8. Snatching of the block of paper.

9. Throwing of the lead-pencil.

10. Transference of the round table to the top of the other table.

11. Music from the little box.

12. Transfer of the guitar to a point above the head.

13. Imprints of a hand and of a face.

The first four events, having taken place in full light, are incontestable. I should put almost in the same rank Nos. 5 and 6. No. 7 may perhaps be due very often to fraud. The last in the list, having been produced toward the end of the séance, at a time when attention was necessarily relaxed, and being still more extraordinary than all the others, I confess that I cannot admit it with certainty, although I can not understand how it could have been due to fraud. The four others seem genuine; but I should like to observe them anew; a man could wager ninety-nine to one hundred that they are true. I was absolutely sure of them during the séance. But the vividness of the impressions grows weak, and we have a tendency to listen only to the voice of plain common sense,—the most reasonable and the most deceptive of our faculties.

The first impression we get upon the reading of these reports is that these different manifestations are rather vulgar, altogether banal, and do not tell us anything about the other world—or about other worlds. Surely it does not seem probable that any spiritual being would take part in such performances. For these phenomena are of an absolutely material class.

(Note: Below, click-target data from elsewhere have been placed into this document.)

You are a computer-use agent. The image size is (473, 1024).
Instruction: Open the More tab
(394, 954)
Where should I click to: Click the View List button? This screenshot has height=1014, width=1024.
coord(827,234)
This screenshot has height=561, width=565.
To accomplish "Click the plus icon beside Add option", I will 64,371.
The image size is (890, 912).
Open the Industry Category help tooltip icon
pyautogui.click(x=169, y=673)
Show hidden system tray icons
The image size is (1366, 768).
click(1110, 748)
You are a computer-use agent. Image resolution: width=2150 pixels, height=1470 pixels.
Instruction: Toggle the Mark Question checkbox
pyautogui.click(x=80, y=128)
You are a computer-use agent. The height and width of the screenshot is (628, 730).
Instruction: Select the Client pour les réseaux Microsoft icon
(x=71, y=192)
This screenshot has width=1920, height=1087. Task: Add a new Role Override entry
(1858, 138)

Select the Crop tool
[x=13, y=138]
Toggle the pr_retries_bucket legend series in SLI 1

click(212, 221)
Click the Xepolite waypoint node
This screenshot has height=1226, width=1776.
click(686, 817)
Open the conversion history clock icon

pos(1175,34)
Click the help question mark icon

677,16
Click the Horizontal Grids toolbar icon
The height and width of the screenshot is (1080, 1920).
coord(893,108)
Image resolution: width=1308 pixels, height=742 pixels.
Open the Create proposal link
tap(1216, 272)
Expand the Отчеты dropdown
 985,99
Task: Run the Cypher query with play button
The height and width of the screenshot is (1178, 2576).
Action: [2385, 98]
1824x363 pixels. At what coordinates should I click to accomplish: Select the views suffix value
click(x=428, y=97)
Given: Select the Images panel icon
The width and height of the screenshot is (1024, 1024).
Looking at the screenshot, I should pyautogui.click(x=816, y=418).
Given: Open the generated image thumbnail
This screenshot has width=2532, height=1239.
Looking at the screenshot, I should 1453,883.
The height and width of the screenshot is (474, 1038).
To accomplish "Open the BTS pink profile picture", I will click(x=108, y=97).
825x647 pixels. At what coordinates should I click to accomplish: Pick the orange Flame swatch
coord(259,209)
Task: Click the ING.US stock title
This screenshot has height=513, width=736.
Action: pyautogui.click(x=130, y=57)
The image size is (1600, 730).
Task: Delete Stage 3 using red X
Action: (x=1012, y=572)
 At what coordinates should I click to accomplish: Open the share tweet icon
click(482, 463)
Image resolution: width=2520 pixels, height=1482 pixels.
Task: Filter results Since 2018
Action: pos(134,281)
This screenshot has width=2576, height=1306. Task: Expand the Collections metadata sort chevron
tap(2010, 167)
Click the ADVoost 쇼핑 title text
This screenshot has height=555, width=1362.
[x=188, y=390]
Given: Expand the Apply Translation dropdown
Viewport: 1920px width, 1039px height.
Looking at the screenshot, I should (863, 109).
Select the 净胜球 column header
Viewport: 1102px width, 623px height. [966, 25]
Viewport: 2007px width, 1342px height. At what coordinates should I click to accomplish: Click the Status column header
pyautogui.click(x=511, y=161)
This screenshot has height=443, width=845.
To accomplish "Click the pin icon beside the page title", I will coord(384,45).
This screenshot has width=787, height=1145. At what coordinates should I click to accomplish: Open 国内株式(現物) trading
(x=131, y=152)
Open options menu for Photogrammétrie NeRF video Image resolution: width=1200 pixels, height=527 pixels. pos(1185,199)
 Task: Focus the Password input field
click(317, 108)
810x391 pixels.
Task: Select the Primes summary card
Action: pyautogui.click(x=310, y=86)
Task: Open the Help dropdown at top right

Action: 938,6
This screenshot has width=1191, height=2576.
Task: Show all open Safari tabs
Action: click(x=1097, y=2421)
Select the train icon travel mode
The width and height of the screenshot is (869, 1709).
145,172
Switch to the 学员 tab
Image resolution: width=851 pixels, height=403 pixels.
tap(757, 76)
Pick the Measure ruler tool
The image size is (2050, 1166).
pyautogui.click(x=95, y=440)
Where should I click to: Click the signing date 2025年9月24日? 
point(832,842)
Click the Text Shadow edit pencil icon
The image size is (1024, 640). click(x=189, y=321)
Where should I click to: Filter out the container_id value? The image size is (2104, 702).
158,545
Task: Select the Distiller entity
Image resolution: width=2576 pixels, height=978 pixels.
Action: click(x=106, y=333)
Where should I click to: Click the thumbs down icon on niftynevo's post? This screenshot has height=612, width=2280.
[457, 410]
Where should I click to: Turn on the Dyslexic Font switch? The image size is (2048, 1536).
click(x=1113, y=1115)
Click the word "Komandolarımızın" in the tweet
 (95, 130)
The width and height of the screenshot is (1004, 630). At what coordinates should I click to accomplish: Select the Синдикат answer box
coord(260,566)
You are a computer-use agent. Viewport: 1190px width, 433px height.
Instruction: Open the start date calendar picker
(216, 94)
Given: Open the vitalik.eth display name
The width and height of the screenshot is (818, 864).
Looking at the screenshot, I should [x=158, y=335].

On the other hand, however, it is impossible not to recognize the existence of unknown forces. The simple fact, for example, of the levitation of a table to a height of six and one-half, eight, sixteen inches from the floor is not banal at all. It seems to me, speaking for myself alone, so extraordinary that my opinion is very well expressed when I say that I do not dare to admit it without having seen it myself, with my own eyes: I mean that which is called seeing, in full light and under such conditions that it would be impossible to suspect. While we are very sure that we have proved it, we are at the same time sure that in such experiments there emanates from the human body a force that may be compared with the magnetism of the loadstone, able to act upon wood, upon matter (somewhat as the loadstone acts upon iron), and counterbalancing for some moments the action of gravity. From the scientific point of view, that is a weighty fact in itself. I am absolutely certain that the medium did not lift that weight of fifteen pounds either by her hands or by her legs, or by her feet, and, furthermore, no one of the company was able to do it. The table was lifted by its upper surface. We are, therefore, certainly in the presence of an unknown force here which emanates from the persons present, and above all from the medium.